## REQUIREMENTS
Pull out every line of the listing below that contains the word "Choose", and copy each one unchanged.

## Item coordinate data
--- BEGIN ---
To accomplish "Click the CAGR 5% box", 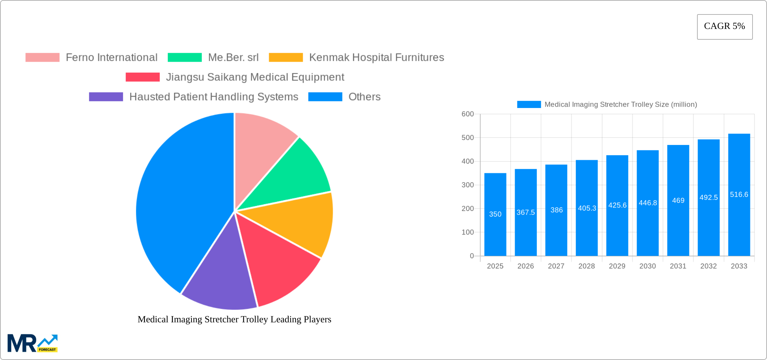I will pos(725,27).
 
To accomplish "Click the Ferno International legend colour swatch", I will pos(42,58).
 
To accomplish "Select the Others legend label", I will pos(364,97).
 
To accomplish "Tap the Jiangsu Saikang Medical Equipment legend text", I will pos(255,77).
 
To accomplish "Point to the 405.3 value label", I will pos(587,208).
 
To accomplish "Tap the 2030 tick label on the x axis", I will pos(648,266).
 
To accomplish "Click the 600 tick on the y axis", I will pos(468,114).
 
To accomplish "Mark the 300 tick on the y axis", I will pos(468,185).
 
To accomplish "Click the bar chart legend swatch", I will pos(529,105).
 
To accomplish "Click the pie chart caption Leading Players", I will pos(234,319).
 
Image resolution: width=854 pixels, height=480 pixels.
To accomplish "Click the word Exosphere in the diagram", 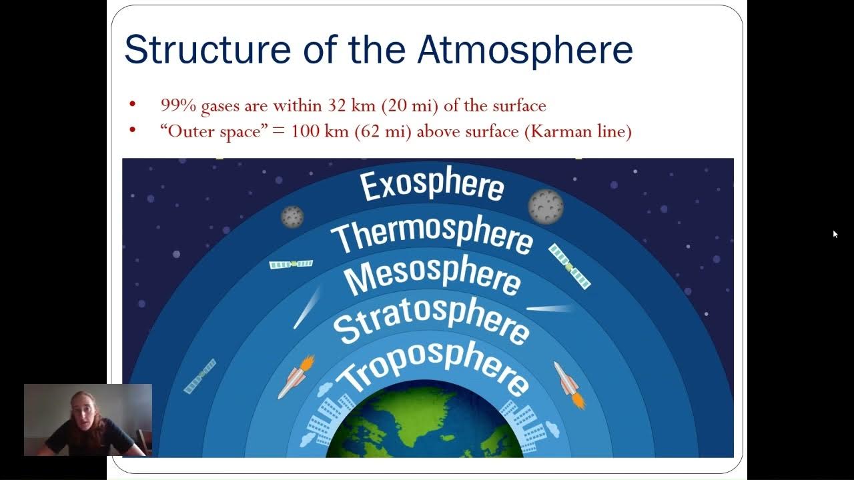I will coord(432,183).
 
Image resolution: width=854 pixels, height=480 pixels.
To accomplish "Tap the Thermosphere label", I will coord(432,235).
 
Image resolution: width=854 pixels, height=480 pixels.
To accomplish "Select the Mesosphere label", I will coord(432,277).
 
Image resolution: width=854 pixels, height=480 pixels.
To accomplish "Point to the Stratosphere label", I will coord(432,321).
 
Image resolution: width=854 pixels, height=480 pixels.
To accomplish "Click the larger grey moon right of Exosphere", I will coord(546,206).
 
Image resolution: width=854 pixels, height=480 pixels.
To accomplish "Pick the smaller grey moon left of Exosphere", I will coord(292,216).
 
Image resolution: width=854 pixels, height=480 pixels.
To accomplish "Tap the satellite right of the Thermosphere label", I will coord(569,266).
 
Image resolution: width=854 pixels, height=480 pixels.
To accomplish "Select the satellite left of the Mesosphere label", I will coord(291,264).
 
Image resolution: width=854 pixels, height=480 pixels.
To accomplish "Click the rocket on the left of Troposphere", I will coord(294,378).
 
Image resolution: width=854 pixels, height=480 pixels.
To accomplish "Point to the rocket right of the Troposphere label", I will coord(568,385).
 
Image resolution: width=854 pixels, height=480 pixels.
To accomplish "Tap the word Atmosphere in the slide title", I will coord(524,50).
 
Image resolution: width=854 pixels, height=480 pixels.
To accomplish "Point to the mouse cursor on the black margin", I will coord(835,233).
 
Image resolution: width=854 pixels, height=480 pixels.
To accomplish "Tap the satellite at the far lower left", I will coord(200,375).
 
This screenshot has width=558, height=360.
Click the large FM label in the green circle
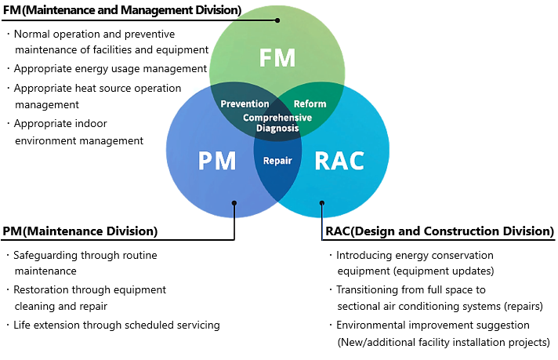pyautogui.click(x=277, y=58)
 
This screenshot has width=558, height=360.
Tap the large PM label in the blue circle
pyautogui.click(x=217, y=161)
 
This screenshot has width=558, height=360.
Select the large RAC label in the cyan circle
pyautogui.click(x=339, y=161)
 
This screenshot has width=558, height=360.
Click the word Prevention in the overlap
pyautogui.click(x=245, y=104)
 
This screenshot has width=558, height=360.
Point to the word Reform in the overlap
pyautogui.click(x=310, y=104)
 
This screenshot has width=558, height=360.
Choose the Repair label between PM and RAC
pyautogui.click(x=277, y=161)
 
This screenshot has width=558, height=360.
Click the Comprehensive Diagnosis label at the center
pyautogui.click(x=277, y=123)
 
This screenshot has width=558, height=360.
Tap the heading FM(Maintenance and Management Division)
pyautogui.click(x=122, y=10)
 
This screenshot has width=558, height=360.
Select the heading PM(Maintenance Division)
pyautogui.click(x=80, y=231)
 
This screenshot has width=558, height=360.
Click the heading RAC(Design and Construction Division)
pyautogui.click(x=440, y=231)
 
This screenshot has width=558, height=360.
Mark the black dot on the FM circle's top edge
pyautogui.click(x=277, y=20)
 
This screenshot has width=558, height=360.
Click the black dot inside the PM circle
pyautogui.click(x=234, y=203)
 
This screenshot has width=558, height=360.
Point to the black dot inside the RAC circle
pyautogui.click(x=321, y=203)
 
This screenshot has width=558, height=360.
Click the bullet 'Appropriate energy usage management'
pyautogui.click(x=111, y=69)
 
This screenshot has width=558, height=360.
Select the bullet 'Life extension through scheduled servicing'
pyautogui.click(x=117, y=325)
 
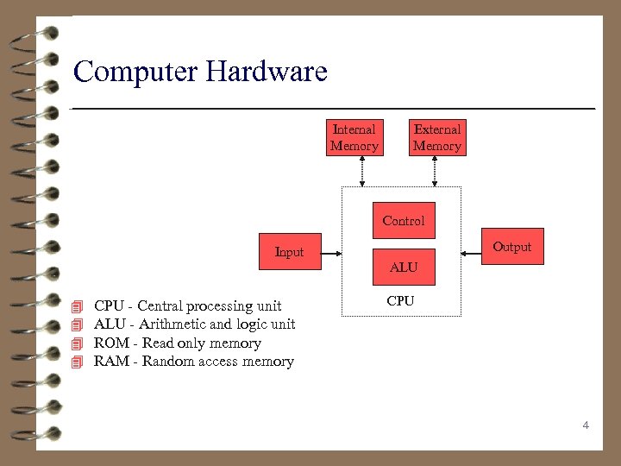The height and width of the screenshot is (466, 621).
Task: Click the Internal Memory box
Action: (354, 138)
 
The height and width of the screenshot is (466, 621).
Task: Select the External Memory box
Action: (437, 138)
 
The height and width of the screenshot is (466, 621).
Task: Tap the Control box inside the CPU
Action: (404, 221)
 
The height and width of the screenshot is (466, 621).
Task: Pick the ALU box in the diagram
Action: (404, 268)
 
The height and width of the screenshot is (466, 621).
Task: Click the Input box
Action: (290, 252)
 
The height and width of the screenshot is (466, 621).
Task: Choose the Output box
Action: (511, 247)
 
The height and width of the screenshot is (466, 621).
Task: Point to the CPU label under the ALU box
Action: (400, 301)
--- END ---
## WRITTEN SOLUTION
Choose the Repair label between PM and RAC
Task: Choose the Output box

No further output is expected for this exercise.